If a line below contains the string "computer", copy it out.

*** Begin section ***

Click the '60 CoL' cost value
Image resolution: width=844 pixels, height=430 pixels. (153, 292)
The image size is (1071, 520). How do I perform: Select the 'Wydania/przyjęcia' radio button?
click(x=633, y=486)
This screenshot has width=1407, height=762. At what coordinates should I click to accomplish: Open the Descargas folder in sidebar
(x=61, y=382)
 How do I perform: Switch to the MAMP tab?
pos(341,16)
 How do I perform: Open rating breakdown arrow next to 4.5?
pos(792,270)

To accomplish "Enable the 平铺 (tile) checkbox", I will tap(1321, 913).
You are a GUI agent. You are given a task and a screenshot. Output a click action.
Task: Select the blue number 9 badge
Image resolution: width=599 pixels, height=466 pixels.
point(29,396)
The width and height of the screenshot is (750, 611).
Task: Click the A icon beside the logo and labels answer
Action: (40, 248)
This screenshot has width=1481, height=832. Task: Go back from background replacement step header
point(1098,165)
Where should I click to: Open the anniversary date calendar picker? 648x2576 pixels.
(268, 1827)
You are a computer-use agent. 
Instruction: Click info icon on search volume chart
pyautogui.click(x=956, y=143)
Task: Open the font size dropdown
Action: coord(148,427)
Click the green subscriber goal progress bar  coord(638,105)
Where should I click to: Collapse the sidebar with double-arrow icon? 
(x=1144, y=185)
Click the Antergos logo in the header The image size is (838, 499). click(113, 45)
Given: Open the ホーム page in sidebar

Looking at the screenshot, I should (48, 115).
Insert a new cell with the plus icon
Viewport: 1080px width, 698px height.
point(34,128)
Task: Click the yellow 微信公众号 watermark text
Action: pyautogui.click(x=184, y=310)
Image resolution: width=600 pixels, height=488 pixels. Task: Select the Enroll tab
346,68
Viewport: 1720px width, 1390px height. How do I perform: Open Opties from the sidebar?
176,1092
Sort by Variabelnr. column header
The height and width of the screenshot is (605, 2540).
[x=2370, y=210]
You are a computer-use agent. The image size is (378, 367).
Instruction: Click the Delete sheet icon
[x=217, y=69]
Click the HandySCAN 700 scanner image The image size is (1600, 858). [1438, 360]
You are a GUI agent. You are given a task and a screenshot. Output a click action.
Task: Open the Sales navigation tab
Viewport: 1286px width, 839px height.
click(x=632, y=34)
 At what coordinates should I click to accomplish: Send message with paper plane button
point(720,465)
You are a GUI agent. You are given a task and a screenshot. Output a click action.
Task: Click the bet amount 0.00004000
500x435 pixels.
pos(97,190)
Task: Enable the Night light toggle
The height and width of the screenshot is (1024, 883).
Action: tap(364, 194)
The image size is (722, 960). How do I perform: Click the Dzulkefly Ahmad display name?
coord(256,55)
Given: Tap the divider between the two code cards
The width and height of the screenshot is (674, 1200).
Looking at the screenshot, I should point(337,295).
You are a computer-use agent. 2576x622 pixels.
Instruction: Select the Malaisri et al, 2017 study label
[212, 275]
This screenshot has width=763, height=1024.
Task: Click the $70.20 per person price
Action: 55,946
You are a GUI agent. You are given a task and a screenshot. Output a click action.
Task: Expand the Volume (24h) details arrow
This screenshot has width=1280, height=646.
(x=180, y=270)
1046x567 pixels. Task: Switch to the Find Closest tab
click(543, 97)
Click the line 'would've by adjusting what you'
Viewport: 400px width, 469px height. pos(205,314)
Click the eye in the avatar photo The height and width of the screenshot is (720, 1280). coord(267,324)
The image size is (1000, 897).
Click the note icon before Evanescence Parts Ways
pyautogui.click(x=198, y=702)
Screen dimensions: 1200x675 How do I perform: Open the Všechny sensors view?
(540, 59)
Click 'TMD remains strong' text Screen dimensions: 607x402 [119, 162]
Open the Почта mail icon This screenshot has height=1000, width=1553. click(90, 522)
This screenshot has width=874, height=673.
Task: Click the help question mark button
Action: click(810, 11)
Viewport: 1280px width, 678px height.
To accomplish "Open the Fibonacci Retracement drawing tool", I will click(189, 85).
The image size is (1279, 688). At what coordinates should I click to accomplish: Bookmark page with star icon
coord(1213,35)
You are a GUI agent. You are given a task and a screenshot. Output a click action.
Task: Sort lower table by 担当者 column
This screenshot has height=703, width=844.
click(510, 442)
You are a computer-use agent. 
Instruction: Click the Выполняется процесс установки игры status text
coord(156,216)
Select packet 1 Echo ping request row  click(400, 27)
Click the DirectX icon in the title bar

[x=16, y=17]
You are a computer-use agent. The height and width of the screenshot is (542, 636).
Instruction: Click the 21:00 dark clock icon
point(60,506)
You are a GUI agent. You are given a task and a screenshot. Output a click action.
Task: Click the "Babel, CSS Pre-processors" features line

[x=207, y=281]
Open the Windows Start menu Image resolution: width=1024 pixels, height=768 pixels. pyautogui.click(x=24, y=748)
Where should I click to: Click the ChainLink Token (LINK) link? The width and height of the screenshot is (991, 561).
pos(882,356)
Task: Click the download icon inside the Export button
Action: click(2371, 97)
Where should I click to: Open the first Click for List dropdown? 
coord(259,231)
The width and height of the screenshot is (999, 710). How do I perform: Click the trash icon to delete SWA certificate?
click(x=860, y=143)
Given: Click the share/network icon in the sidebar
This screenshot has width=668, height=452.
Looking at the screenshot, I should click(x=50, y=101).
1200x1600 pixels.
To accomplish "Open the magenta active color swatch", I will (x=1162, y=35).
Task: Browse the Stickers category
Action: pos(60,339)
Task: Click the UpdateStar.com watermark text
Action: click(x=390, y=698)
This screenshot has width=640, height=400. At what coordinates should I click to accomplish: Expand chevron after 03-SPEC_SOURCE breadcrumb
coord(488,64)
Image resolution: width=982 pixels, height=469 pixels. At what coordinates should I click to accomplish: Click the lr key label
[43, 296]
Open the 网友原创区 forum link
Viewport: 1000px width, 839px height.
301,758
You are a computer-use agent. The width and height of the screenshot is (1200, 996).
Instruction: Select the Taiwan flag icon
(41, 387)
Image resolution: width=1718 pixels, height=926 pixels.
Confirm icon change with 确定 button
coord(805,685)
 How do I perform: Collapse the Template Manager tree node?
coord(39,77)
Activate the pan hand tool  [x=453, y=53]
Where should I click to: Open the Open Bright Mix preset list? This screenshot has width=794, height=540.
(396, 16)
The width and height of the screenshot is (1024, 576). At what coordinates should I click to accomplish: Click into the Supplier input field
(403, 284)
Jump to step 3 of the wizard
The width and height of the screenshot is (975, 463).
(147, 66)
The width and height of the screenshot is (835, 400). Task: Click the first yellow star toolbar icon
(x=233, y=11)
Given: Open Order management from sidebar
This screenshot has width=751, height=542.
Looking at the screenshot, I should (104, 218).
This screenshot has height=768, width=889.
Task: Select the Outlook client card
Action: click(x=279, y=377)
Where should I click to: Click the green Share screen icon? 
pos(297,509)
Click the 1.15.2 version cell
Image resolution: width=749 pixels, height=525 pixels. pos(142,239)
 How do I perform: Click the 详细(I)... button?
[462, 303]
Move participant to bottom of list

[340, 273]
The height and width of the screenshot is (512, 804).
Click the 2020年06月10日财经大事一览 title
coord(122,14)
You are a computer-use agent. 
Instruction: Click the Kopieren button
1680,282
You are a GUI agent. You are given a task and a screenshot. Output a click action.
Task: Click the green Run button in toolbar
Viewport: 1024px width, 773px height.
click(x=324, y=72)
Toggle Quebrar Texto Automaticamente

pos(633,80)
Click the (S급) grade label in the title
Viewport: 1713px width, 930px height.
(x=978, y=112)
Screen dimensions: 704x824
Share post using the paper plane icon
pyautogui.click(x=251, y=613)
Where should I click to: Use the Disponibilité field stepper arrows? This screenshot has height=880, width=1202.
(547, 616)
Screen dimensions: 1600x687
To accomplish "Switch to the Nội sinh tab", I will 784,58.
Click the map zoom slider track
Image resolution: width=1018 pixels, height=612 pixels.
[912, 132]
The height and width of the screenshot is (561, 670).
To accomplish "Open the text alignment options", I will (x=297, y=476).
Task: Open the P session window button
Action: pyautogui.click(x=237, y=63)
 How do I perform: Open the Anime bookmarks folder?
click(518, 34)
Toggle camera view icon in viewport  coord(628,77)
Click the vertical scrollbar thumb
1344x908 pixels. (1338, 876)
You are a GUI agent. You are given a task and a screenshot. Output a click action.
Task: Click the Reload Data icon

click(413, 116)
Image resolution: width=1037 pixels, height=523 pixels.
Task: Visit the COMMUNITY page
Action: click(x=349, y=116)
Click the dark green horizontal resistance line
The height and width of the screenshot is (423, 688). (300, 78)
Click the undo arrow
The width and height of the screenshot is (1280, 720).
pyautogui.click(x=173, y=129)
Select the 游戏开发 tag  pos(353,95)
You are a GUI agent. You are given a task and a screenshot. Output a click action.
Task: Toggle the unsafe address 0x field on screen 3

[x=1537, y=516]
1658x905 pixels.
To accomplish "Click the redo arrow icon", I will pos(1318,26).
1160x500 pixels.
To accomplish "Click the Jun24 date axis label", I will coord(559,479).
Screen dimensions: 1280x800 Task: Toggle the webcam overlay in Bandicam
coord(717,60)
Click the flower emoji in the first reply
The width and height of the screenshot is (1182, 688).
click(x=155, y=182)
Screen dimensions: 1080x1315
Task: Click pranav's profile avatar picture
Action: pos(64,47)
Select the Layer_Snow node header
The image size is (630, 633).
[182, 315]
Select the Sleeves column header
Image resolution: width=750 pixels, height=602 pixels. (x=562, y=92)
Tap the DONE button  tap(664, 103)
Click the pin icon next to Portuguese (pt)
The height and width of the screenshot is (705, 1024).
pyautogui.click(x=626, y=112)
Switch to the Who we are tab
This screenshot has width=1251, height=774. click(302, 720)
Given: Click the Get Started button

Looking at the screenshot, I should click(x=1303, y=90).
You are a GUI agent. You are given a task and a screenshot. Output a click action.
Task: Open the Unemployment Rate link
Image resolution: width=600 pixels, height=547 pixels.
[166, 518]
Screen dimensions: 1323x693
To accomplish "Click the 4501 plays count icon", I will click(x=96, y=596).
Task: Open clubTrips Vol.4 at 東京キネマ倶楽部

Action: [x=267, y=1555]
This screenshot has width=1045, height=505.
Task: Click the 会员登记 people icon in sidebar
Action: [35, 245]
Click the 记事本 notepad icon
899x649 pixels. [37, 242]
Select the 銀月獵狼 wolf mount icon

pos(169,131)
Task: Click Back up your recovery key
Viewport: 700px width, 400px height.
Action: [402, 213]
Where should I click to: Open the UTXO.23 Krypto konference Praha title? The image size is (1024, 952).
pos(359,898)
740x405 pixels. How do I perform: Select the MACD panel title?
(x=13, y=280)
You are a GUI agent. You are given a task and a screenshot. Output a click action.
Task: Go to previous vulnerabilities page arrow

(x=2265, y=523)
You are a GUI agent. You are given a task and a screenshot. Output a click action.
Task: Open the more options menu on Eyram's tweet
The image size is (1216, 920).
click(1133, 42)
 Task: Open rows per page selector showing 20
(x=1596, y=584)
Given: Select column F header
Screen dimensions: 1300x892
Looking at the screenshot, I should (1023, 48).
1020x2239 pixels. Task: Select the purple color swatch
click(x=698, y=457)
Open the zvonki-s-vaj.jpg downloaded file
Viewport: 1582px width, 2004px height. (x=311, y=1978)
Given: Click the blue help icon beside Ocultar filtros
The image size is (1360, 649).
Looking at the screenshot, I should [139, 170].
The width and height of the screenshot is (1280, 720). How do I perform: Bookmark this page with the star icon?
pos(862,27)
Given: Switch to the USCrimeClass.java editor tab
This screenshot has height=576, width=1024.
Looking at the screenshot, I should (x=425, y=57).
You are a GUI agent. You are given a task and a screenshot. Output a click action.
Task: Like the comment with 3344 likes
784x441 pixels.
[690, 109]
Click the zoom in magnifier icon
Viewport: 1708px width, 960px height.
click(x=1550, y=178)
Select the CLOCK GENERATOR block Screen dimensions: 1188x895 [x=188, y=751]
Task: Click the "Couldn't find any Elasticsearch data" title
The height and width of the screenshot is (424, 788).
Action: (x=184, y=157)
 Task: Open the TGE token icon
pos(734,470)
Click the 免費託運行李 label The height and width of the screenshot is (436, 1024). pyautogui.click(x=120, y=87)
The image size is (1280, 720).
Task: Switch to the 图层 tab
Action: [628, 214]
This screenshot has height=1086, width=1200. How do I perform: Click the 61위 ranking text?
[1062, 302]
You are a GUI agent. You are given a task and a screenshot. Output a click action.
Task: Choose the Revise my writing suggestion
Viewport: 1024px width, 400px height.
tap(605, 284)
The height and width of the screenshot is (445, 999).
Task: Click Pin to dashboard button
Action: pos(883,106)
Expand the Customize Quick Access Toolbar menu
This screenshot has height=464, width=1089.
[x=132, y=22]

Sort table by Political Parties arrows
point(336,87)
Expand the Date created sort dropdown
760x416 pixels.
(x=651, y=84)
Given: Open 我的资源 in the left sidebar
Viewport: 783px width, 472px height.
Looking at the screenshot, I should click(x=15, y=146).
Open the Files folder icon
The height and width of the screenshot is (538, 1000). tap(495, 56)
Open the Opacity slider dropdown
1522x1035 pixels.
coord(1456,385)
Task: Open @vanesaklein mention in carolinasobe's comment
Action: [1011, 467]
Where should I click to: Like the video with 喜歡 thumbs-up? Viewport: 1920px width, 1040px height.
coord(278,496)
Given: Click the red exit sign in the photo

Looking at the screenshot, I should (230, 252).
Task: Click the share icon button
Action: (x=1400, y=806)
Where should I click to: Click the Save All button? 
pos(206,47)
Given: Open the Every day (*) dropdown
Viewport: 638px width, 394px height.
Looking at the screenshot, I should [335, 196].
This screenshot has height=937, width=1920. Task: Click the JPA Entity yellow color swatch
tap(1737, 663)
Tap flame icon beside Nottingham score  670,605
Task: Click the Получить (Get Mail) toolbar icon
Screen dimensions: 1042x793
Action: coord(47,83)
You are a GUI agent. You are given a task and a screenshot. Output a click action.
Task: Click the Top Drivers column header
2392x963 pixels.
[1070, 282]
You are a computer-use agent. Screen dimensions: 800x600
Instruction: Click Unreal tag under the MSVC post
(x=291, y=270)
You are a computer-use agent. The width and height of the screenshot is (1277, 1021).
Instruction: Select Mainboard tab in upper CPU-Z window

*** End section ***

*SOLUTION TO THE EXERCISE*
You are a computer-use agent. 
You are a computer-use agent. The image size is (378, 367).
You are a computer-use agent. 2576x622 pixels.
You are a computer-use agent. 
You are a computer-use agent. The height and width of the screenshot is (542, 636).
You are a computer-use agent. The width and height of the screenshot is (1200, 996).
You are a computer-use agent. 
You are a computer-use agent. Screen dimensions: 800x600
You are a computer-use agent. The width and height of the screenshot is (1277, 1021).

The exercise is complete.